TEXT EXCERPT>
The technology behind the card is Radio Frequency Identification, or RFID. RFID is a broad term that encompasses the span of technologies that use radio waves to automatically identify people or objects and work with a microchip to store information.

The most common way of storing information is to store a serial number that identifies a person, object, or information on a microchip. The microchip is attached to an antenna and imbedded between the layers of the card. Information can be written and erased, stored on the microchip, and transmitted by the antenna.

The chip and antenna combination is called an RFID transponder or an RFID tag. The antenna enables the chip to transmit the identification information to a reader. Radio waves reflected from the card (RFID tag) to the reader allow the reader to convert the radio waves reflected back from the RFID tag into digital information that is then processed by the computer.

Instead of inserting your card into a card acceptor or scanning it through, all you have to do is pass within range of the radio frequency acceptor and you are done. With Proximity Cards you usually have to be within a few inches of the machine for it to operate, but it still saves a ton of time and headache.

The greatest benefit of this card is its inherent security. Forging a card like RFID is very difficult and it greatly minimizes security risks. RFID cards can be used by anyone, and are most effective in every environment from the very large to the very small. Because you can’t rewrite them, proximity cards are especially ideal for high security environments.

Proximity cards are especially useful for hands free access, especially door access where a fast, hands free method of entrance is desired. They offer the identification, security and efficiency many information sensitive facilities require to maintain a safe environment.

Any company that works with sensitive information, large amounts of money, or has high security needs benefits from Proximity Cards. Banks, military bases, insurance companies, schools, small businesses and more will benefit greatly from quick, secure and user friendly Proximity cards.

PROVIDED INFORMATION>
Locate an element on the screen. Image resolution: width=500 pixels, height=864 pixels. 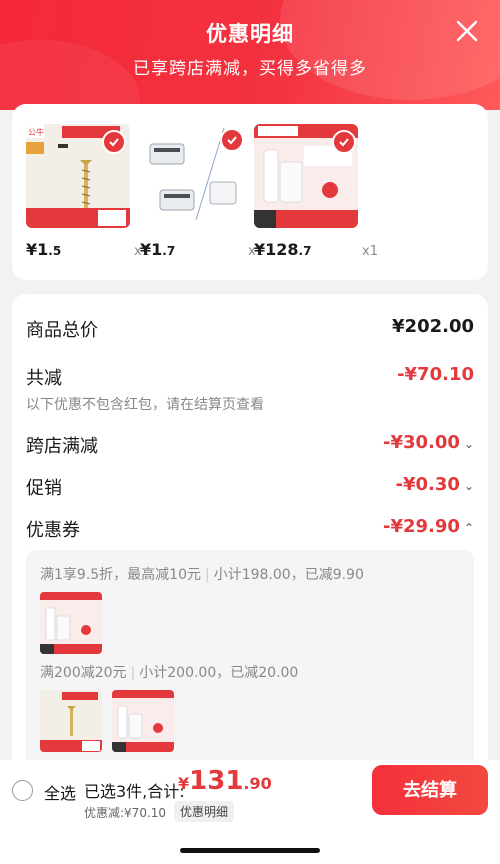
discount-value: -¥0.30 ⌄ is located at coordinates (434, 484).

==

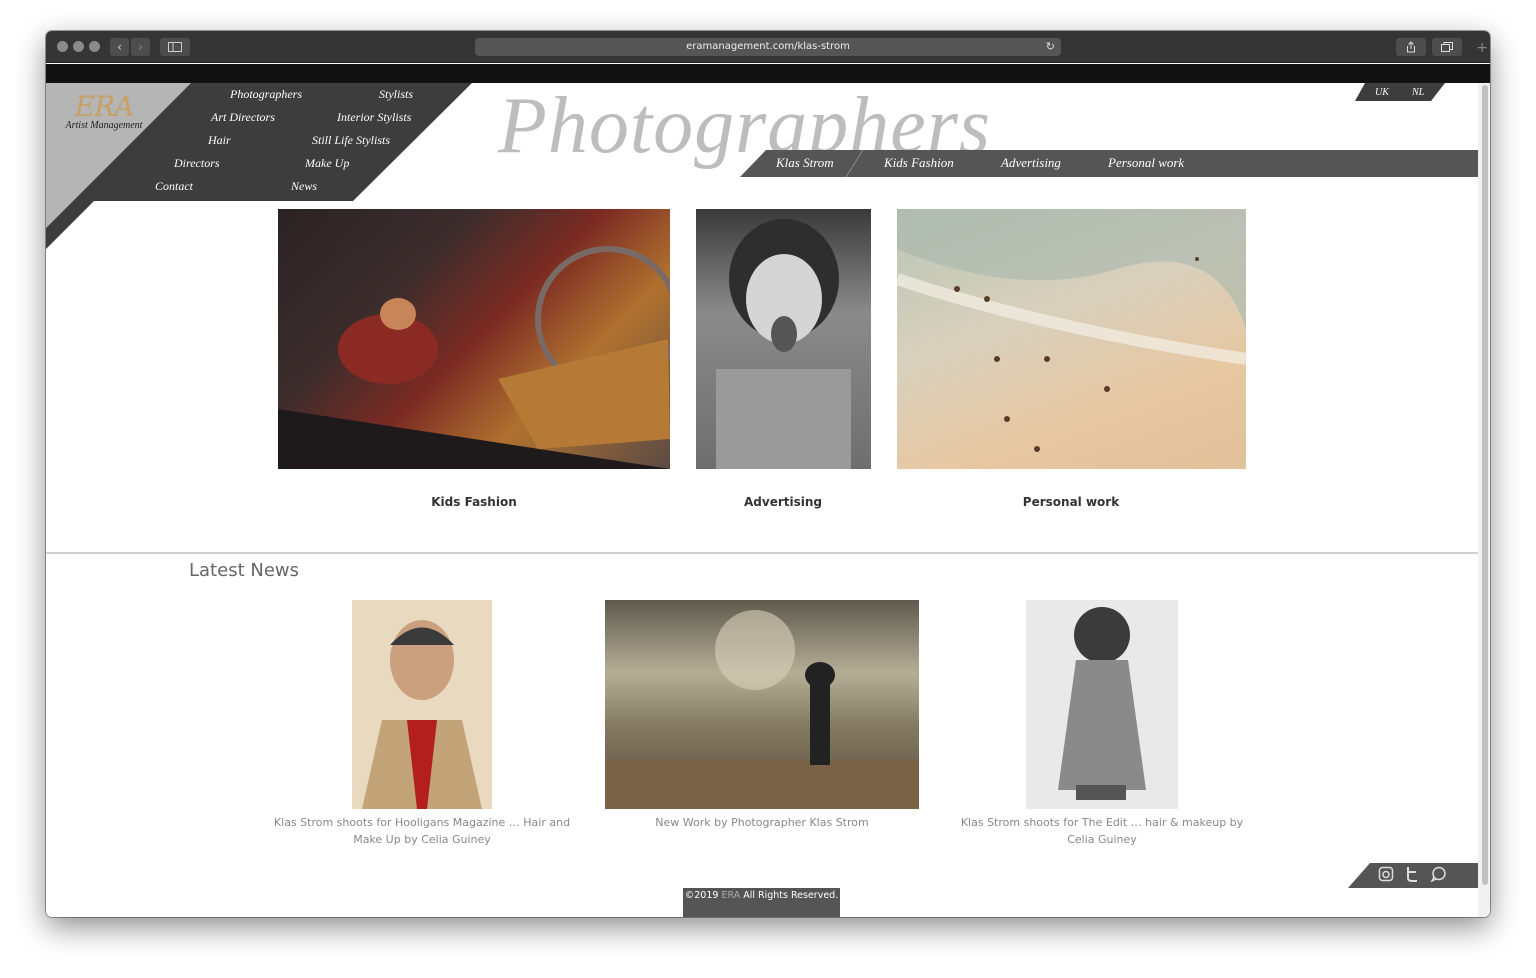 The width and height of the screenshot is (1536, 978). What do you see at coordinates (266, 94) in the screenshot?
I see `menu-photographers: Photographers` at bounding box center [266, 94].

WHAT YOU NEED TO DO>
a) Reproduce the RFID card passage, starting with "The technology behind" and going on through "by the antenna.", substituting "integrated circuit" for every occurrence of "microchip".
b) List every type of organization that the RFID card passage names in its final sentence as benefiting from Proximity cards.
c) Translate this sentence from the RFID card passage into French: "The antenna enables the chip to transmit the identification information to a reader."

RESULTS BY TASK>
a)
The technology behind the card is Radio Frequency Identification, or RFID. RFID is a broad term that encompasses the span of technologies that use radio waves to automatically identify people or objects and work with a integrated circuit to store information.

The most common way of storing information is to store a serial number that identifies a person, object, or information on a integrated circuit. The integrated circuit is attached to an antenna and imbedded between the layers of the card. Information can be written and erased, stored on the integrated circuit, and transmitted by the antenna.

b)
Banks
Military bases
Insurance companies
Schools
Small businesses

c) L'antenne permet à la puce de transmettre les informations d'identification à un lecteur.